A triangulated irregular network (TIN) is created from all intersections within a country derived from all road classes in the OSM roads. Connections between intersections and isolated by extracting the individual lines between points from the TIN. Then, the distances between each intersection are calculated. The obtained distances per country are analyzed with head/tail breaks to separate long-distance rural intersections from short-distance urban intersections. There are differences between countries; for countries with a relatively uniform road network, like the Netherlands, only one separation is made to obtain natural cities. In larger countries with a greater difference between urban and rural areas, such as Italy and Brazil, there are several more iterations of head/tail breaks because the first break only separates the mountains in Italy or rainforest in Brazil. A second break is needed to subsequently separate the rural areas from cities. Figure 2 shows the process of generating natural cities for the area of West-Friesland in the Netherlands.
After cities are identified, now the inner city structure can be analyzed. To determine the center of the city, the streets and its connections to other streets are used. Areas with streets which have a relatively low street connectivity are calm and, vice versa, streets which have a high connectivity indicate many routes using that street, thus it is located in a busy and central area. To be able to determine the connectivity of roads, natural streets are used [26]. The generation of natural streets is calculated with the Axwoman software [34]. This software considers roads to be self-organized, and based on the Gestalt principle of good continuity individual road segments are connected to form the natural streets. After the creation of the natural streets for each city, they are classified with head/tail breaks from their connectivity. This process visualizes where the most well-connected streets are located within a city. It also shows the underlying structure of the road network by highlighting the busiest roads and the quietest areas.
Differences between historical cities and artificial cities are looked at by analyzing the structures present in the natural cities of the countries and the natural streets of the cities themselves. In addition, hotspots within cities are identified using the natural city approach recursively for inner city structures. A hotspot is essentially a set of natural cities (inner city structure) for the selected natural city (city borders). The largest hotspot can then be analyzed in the same way to identify microspots, which are the densest areas within the hotspot. Classifying the different hotspots and microspots according to head/tail breaks visualizes the inner city structure based on its density. By looking at the natural cities, hotspots, microspots, and natural streets, an approximation of how living they are can be made by looking at the scaling patterns and ht-index—i.e., the amount of classes in the head/tail breaks classification [13]. Finally, their powerlaw statistics are looked into. Powerlaw statistics are obtained using the MATLAB code developed by Clauset and his colleagues [29], and the parameters are calculated using a maximum likelihood ratio test.

» Data section
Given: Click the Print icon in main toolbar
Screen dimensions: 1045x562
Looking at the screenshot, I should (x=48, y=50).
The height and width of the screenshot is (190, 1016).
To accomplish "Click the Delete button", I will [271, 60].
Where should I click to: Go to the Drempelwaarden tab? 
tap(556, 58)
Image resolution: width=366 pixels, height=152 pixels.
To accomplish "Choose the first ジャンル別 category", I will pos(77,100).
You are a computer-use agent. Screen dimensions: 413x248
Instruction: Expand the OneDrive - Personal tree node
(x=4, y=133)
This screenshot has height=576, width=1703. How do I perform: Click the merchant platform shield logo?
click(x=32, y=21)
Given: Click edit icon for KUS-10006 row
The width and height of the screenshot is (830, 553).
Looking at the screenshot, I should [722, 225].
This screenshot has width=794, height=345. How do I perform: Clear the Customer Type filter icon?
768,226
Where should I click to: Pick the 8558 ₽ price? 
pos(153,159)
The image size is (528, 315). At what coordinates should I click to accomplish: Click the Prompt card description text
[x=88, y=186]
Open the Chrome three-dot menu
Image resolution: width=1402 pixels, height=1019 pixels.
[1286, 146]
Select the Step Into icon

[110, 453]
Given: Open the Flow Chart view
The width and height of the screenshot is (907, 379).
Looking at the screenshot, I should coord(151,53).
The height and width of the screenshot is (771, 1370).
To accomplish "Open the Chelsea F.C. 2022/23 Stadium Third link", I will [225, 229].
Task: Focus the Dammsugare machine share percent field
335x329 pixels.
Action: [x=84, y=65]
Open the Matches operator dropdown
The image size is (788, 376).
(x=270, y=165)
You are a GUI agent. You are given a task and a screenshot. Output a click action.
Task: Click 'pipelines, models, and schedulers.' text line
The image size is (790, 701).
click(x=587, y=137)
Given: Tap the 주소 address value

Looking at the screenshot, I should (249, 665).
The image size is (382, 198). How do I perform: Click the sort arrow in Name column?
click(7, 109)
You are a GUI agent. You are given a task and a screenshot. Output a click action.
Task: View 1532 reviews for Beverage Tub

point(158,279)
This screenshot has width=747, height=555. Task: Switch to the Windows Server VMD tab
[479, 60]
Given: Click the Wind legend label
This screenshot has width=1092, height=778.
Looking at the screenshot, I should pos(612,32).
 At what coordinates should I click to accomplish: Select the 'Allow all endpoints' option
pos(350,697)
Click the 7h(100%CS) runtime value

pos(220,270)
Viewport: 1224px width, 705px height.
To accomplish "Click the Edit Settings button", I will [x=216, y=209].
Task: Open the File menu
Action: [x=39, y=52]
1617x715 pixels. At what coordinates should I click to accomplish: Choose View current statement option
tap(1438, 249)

» To be done
A: Return every line of the records that contains the word "should".
B: Go on with the passage on identifying natural cities from road networks, picking up after its last sentence.

» Results by task
A:
Looking at the screenshot, I should (x=48, y=50).
Where should I click to: Go to the Drempelwaarden tab? 
Looking at the screenshot, I should [722, 225].
Where should I click to: Pick the 8558 ₽ price? 
The image size is (528, 315). At what coordinates should I click to accomplish: Click the Prompt card description text
Looking at the screenshot, I should coord(151,53).
Looking at the screenshot, I should (249, 665).
Looking at the screenshot, I should pos(612,32).
 At what coordinates should I click to accomplish: Select the 'Allow all endpoints' option
1617x715 pixels. At what coordinates should I click to accomplish: Choose View current statement option

B:
To support this methodology and to indicate a more natural growth pattern, the historical cities are also analyzed temporally. Using historical maps, the size and developments of a city can be discovered. Amsterdam is chosen to show historical development over time, as this city has a lot of detailed information about its past. The road patterns in Amsterdam are analyzed by taking the current OSM roads and clipping them by the size of the historical city taken from historical maps, which are georeferenced. Thereafter, natural streets are generated from these and presented with a head/tail breaks classification.

4. Analyzing Living Structure within Cities through Its Road Network

4.1. Measuring Living Structure

Living structure is recursive in nature; this means that a good living structure shows this recursivity more. Using these characteristics, it is possible to look at invididual city districts and compare them. In the case of natural streets, a few larger roads need to be supported by many more small roads, and these smaller roads need to be supported by many even smaller roads for a good living strucure. We compare two city districts of Brasilia and Amsterdam, which are shown in Figure 3. The natural streets indicate that, structurally, Brasilia is much less interconnected compared to Amsterdam. Brasilia has four large individual arms which are not interconnected, while Amsterdam is much more wrapped around itself and tiered, leading to a higher structural cohesion.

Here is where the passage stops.